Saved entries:

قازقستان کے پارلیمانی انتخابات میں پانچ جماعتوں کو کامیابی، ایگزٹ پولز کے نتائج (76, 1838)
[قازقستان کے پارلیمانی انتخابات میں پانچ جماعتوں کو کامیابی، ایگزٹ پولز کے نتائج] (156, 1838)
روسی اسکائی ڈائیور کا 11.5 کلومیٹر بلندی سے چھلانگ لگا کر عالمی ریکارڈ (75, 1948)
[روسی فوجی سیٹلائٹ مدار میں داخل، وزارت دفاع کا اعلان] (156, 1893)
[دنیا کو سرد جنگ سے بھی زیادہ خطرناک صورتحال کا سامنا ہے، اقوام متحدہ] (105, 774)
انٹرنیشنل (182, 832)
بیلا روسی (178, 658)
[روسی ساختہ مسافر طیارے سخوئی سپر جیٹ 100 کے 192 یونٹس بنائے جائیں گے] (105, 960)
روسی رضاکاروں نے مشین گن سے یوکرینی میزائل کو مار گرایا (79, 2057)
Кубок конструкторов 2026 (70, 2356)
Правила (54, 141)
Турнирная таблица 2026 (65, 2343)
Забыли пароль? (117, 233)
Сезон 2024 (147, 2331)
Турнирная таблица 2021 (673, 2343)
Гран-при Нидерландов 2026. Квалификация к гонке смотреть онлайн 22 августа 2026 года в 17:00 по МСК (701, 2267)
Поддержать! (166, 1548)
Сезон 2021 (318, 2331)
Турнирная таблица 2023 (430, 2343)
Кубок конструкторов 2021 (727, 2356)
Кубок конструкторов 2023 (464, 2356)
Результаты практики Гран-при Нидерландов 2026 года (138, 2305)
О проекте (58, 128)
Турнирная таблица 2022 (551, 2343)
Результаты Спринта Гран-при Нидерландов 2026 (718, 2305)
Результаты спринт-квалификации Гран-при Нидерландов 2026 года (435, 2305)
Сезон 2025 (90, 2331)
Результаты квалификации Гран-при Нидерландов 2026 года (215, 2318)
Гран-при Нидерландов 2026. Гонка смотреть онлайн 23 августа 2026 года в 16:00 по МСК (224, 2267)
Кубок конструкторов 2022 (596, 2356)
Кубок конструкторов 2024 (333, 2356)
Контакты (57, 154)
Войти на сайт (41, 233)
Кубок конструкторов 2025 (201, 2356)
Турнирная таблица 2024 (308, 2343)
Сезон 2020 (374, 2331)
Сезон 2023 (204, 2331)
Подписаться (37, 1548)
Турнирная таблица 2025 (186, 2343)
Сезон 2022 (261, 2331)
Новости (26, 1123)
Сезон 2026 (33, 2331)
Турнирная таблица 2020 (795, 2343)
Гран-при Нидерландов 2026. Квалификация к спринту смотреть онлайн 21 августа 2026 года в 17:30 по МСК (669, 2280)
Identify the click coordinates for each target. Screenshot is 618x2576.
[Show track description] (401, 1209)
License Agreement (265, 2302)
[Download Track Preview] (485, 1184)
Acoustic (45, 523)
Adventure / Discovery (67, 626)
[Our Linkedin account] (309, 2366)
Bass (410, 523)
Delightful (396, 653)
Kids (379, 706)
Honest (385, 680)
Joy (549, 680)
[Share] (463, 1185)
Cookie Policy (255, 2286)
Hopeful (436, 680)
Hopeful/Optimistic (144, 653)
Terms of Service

▸ PROMPT
Lines with the word "Квалификация" in them should be copied from the preceding records.

▸ ANSWER BOX
Гран-при Нидерландов 2026. Квалификация к гонке смотреть онлайн 22 августа 2026 года в 17:00 по МСК (701, 2267)
Гран-при Нидерландов 2026. Квалификация к спринту смотреть онлайн 21 августа 2026 года в 17:30 по МСК (669, 2280)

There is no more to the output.